Perhaps we shouldn’t be too surprised by this. The five are all remarkably similar. They are middle-aged white men, highly-educated, mostly at Oxbridge, and with similar career trajectories. The civil service features strongly on their CVs as do other state agencies. Bailey is, for example, a former boss of the Financial Conduct Authority, the City watchdog, where he became a somewhat controversial figure.

These men really do look and think alike. Some of their public statements have also been woefully knuckle-headed. There was Huw Pill, the chief economist, who said “people have to accept being poorer” on an American podcast. Bailey ticked him off for that.
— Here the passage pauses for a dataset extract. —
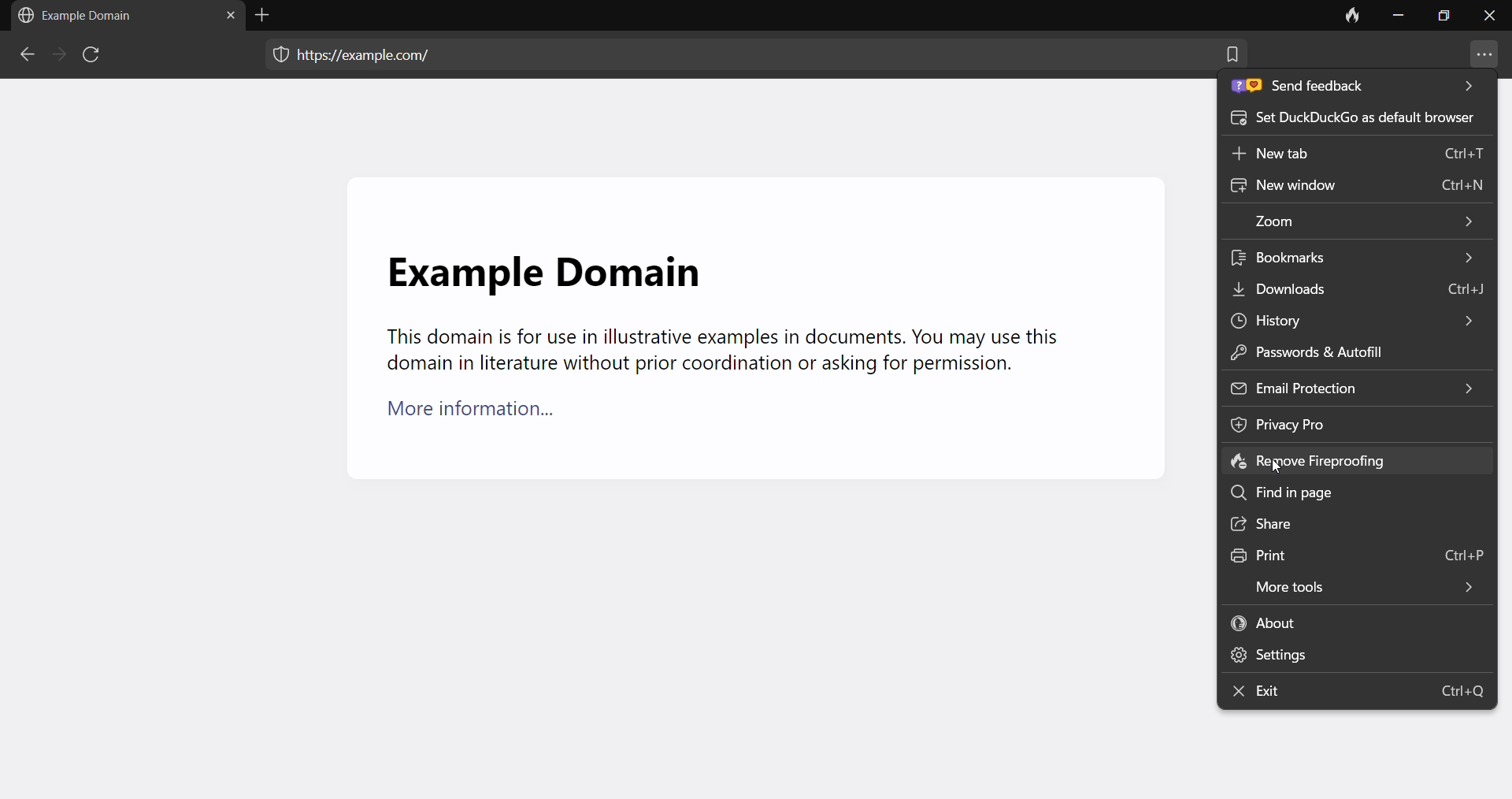 The height and width of the screenshot is (799, 1512). What do you see at coordinates (1442, 19) in the screenshot?
I see `maximize` at bounding box center [1442, 19].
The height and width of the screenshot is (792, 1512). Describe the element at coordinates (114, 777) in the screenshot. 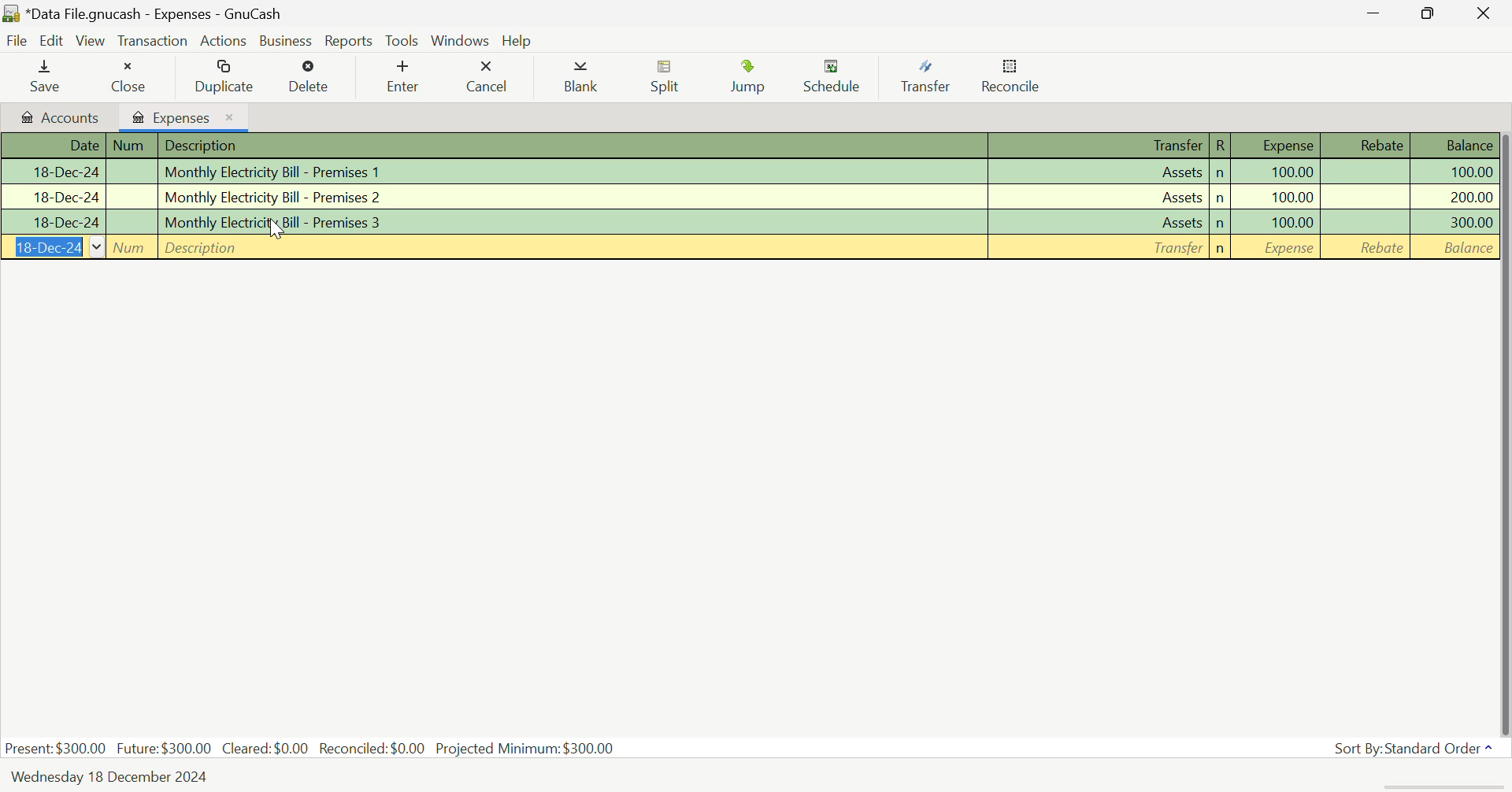

I see `Wednesday 18 December 2024` at that location.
But Bailey himself created a storm when he wagged his finger at workers, telling them not to ask for pay rises, seemingly ignorant of the impact of the cost-of-living crisis is having on those on considerable less than the six figures he earns.

Groupthink, and the lack of original thought, is a real peril in any large organisation. There is a reason McKinsey, the legendary management consultant, has repeatedly found that companies with higher levels of diversity do better than those which are monochrome and male. True, the MPC has a sprinkling of diversity, but only via its external members.

Their influence appears limited. We are still waiting for a member of the Bank’s internal team to break cover and join forces with one or the other of the external MPC members who have called for a different approach. But wait, isn’t original thought what they are paid their six figure salaries for? Does it need repeating that the UK has the highest inflation of any developed economy. Perhaps it does.

It should be said, the blame for this isn’t entirely on the Bank’s shoulders. Brexit, as former governor Mark Carney has pointed out, has clearly played a deeply damaging role. The government stirred the pot and sowed instability with Liz Truss’s disastrous mini budget. We are to some extent reaping the whirlwind of her and Boris Johnson’s hubris.

But like it or not, the job of controlling inflation lies at the Bank’s Threadneedle Street door. It will not make me popular with borrowers, particularly those with mortgages. But I believe that there is a strong case that it should have gone harder, faster, earlier. To have administered a larger dose of corrective medicine so the patient could enjoy an faster recovery.

But Bailey and his colleagues have instead sat on the fence, sitting between the more affirmative arguments put forward by the MPC’s external members even as other central banks – such as America’s Federal Reserve – have taken stronger lines.

Now is the time for Bailey to earn his money. He is running out of road.